- Opening Delimiter -

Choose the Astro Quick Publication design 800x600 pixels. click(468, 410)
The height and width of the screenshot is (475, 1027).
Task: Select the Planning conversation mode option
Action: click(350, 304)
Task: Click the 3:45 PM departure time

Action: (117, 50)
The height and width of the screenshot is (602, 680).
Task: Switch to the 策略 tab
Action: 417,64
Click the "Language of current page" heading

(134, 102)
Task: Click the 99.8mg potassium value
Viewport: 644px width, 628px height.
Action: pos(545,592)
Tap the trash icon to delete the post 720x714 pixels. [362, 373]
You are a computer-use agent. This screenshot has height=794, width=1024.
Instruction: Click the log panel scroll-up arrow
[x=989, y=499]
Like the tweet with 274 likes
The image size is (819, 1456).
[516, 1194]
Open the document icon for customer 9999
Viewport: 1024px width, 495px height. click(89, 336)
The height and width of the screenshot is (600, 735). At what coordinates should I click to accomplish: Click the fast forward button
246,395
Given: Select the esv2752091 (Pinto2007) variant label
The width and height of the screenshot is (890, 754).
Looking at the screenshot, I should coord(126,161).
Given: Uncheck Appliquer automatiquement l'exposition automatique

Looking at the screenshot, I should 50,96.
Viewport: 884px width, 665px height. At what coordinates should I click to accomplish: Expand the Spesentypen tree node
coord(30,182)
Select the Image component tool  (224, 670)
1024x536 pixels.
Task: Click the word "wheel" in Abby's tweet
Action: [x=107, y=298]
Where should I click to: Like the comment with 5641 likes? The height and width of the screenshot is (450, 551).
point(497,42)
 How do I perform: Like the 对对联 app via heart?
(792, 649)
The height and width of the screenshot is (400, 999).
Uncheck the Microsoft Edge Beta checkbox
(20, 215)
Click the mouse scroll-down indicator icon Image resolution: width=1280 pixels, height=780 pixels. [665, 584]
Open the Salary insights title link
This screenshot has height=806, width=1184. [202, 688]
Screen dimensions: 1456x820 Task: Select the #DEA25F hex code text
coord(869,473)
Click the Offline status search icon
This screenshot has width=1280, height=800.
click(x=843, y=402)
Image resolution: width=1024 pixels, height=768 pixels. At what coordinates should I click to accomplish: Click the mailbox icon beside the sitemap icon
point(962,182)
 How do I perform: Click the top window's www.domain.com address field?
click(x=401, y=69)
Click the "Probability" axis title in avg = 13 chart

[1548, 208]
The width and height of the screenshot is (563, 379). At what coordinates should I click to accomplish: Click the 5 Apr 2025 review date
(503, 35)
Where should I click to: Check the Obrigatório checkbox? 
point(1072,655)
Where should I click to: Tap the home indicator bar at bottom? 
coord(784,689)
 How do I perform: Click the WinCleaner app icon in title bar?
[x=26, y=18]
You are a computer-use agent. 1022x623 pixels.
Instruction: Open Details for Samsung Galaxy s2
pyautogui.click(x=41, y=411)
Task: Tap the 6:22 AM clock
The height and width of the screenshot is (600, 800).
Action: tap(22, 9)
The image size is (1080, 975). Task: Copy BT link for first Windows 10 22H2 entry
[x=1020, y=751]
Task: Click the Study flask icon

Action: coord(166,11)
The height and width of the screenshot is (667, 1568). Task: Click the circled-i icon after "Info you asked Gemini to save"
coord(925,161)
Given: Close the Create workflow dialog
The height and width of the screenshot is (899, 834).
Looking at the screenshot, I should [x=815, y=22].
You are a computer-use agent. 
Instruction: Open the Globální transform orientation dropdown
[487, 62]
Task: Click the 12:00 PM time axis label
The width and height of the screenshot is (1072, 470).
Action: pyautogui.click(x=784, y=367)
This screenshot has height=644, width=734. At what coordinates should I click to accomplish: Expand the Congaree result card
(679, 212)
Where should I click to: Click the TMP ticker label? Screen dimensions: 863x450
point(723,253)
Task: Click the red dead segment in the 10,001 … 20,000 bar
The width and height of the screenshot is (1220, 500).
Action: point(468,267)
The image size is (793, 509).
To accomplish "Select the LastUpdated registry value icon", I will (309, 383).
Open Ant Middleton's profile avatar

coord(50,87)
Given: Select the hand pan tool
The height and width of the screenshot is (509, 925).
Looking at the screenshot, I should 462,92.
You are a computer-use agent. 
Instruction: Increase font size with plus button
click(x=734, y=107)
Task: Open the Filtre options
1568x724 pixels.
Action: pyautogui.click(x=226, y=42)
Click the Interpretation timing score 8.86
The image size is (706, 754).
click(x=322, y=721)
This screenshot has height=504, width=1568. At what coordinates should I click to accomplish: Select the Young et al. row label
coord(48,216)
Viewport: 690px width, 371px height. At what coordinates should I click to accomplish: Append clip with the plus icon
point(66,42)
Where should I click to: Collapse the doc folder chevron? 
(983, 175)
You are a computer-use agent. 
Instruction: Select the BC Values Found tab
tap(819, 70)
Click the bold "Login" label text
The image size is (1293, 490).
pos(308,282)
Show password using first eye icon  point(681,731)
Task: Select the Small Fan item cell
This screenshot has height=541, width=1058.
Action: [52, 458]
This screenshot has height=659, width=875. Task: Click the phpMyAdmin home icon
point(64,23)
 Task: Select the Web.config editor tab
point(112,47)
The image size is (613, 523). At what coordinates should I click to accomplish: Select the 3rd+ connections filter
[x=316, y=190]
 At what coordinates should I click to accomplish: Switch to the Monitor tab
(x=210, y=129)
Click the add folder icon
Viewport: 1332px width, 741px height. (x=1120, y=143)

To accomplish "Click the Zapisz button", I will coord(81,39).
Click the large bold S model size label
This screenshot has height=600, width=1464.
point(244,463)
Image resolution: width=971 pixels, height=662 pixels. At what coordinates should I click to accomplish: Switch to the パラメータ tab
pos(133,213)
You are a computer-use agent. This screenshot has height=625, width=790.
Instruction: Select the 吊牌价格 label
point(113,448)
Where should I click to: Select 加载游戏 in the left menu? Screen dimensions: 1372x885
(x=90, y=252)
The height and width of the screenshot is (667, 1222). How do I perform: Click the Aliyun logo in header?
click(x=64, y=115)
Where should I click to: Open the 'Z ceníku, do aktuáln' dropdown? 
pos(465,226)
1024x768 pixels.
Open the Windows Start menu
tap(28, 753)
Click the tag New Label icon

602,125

- Closing Delimiter -

# Instructions for the task
The whole of the data must be given back word for word.

# Solution for this task
Choose the Astro Quick Publication design 800x600 pixels. click(468, 410)
The height and width of the screenshot is (475, 1027).
Task: Select the Planning conversation mode option
Action: click(350, 304)
Task: Click the 3:45 PM departure time

Action: (117, 50)
The height and width of the screenshot is (602, 680).
Task: Switch to the 策略 tab
Action: 417,64
Click the "Language of current page" heading

(134, 102)
Task: Click the 99.8mg potassium value
Viewport: 644px width, 628px height.
Action: pos(545,592)
Tap the trash icon to delete the post 720x714 pixels. [362, 373]
You are a computer-use agent. This screenshot has height=794, width=1024.
Instruction: Click the log panel scroll-up arrow
[x=989, y=499]
Like the tweet with 274 likes
The image size is (819, 1456).
[516, 1194]
Open the document icon for customer 9999
Viewport: 1024px width, 495px height. click(89, 336)
The height and width of the screenshot is (600, 735). At what coordinates should I click to accomplish: Click the fast forward button
246,395
Given: Select the esv2752091 (Pinto2007) variant label
The width and height of the screenshot is (890, 754).
Looking at the screenshot, I should coord(126,161).
Given: Uncheck Appliquer automatiquement l'exposition automatique

Looking at the screenshot, I should 50,96.
Viewport: 884px width, 665px height. At what coordinates should I click to accomplish: Expand the Spesentypen tree node
coord(30,182)
Select the Image component tool  (224, 670)
1024x536 pixels.
Task: Click the word "wheel" in Abby's tweet
Action: [x=107, y=298]
Where should I click to: Like the comment with 5641 likes? The height and width of the screenshot is (450, 551).
point(497,42)
 How do I perform: Like the 对对联 app via heart?
(792, 649)
The height and width of the screenshot is (400, 999).
Uncheck the Microsoft Edge Beta checkbox
(20, 215)
Click the mouse scroll-down indicator icon Image resolution: width=1280 pixels, height=780 pixels. [665, 584]
Open the Salary insights title link
This screenshot has height=806, width=1184. [202, 688]
Screen dimensions: 1456x820 Task: Select the #DEA25F hex code text
coord(869,473)
Click the Offline status search icon
This screenshot has width=1280, height=800.
click(x=843, y=402)
Image resolution: width=1024 pixels, height=768 pixels. At what coordinates should I click to accomplish: Click the mailbox icon beside the sitemap icon
point(962,182)
 How do I perform: Click the top window's www.domain.com address field?
click(x=401, y=69)
Click the "Probability" axis title in avg = 13 chart

[1548, 208]
The width and height of the screenshot is (563, 379). At what coordinates should I click to accomplish: Click the 5 Apr 2025 review date
(503, 35)
Where should I click to: Check the Obrigatório checkbox? 
point(1072,655)
Where should I click to: Tap the home indicator bar at bottom? 
coord(784,689)
 How do I perform: Click the WinCleaner app icon in title bar?
[x=26, y=18]
You are a computer-use agent. 1022x623 pixels.
Instruction: Open Details for Samsung Galaxy s2
pyautogui.click(x=41, y=411)
Task: Tap the 6:22 AM clock
The height and width of the screenshot is (600, 800).
Action: tap(22, 9)
The image size is (1080, 975). Task: Copy BT link for first Windows 10 22H2 entry
[x=1020, y=751]
Task: Click the Study flask icon

Action: coord(166,11)
The height and width of the screenshot is (667, 1568). Task: Click the circled-i icon after "Info you asked Gemini to save"
coord(925,161)
Given: Close the Create workflow dialog
The height and width of the screenshot is (899, 834).
Looking at the screenshot, I should [x=815, y=22].
You are a computer-use agent. 
Instruction: Open the Globální transform orientation dropdown
[487, 62]
Task: Click the 12:00 PM time axis label
The width and height of the screenshot is (1072, 470).
Action: pyautogui.click(x=784, y=367)
This screenshot has height=644, width=734. At what coordinates should I click to accomplish: Expand the Congaree result card
(679, 212)
Where should I click to: Click the TMP ticker label? Screen dimensions: 863x450
point(723,253)
Task: Click the red dead segment in the 10,001 … 20,000 bar
The width and height of the screenshot is (1220, 500).
Action: point(468,267)
The image size is (793, 509).
To accomplish "Select the LastUpdated registry value icon", I will (309, 383).
Open Ant Middleton's profile avatar

coord(50,87)
Given: Select the hand pan tool
The height and width of the screenshot is (509, 925).
Looking at the screenshot, I should 462,92.
You are a computer-use agent. 
Instruction: Increase font size with plus button
click(x=734, y=107)
Task: Open the Filtre options
1568x724 pixels.
Action: pyautogui.click(x=226, y=42)
Click the Interpretation timing score 8.86
The image size is (706, 754).
click(x=322, y=721)
This screenshot has height=504, width=1568. At what coordinates should I click to accomplish: Select the Young et al. row label
coord(48,216)
Viewport: 690px width, 371px height. At what coordinates should I click to accomplish: Append clip with the plus icon
point(66,42)
Where should I click to: Collapse the doc folder chevron? 
(983, 175)
You are a computer-use agent. 
Instruction: Select the BC Values Found tab
tap(819, 70)
Click the bold "Login" label text
The image size is (1293, 490).
pos(308,282)
Show password using first eye icon  point(681,731)
Task: Select the Small Fan item cell
This screenshot has height=541, width=1058.
Action: [52, 458]
This screenshot has height=659, width=875. Task: Click the phpMyAdmin home icon
point(64,23)
 Task: Select the Web.config editor tab
point(112,47)
The image size is (613, 523). At what coordinates should I click to accomplish: Select the 3rd+ connections filter
[x=316, y=190]
 At what coordinates should I click to accomplish: Switch to the Monitor tab
(x=210, y=129)
Click the add folder icon
Viewport: 1332px width, 741px height. (x=1120, y=143)

To accomplish "Click the Zapisz button", I will coord(81,39).
Click the large bold S model size label
This screenshot has height=600, width=1464.
point(244,463)
Image resolution: width=971 pixels, height=662 pixels. At what coordinates should I click to accomplish: Switch to the パラメータ tab
pos(133,213)
You are a computer-use agent. This screenshot has height=625, width=790.
Instruction: Select the 吊牌价格 label
point(113,448)
Where should I click to: Select 加载游戏 in the left menu? Screen dimensions: 1372x885
(x=90, y=252)
The height and width of the screenshot is (667, 1222). How do I perform: Click the Aliyun logo in header?
click(x=64, y=115)
Where should I click to: Open the 'Z ceníku, do aktuáln' dropdown? 
pos(465,226)
1024x768 pixels.
Open the Windows Start menu
tap(28, 753)
Click the tag New Label icon

602,125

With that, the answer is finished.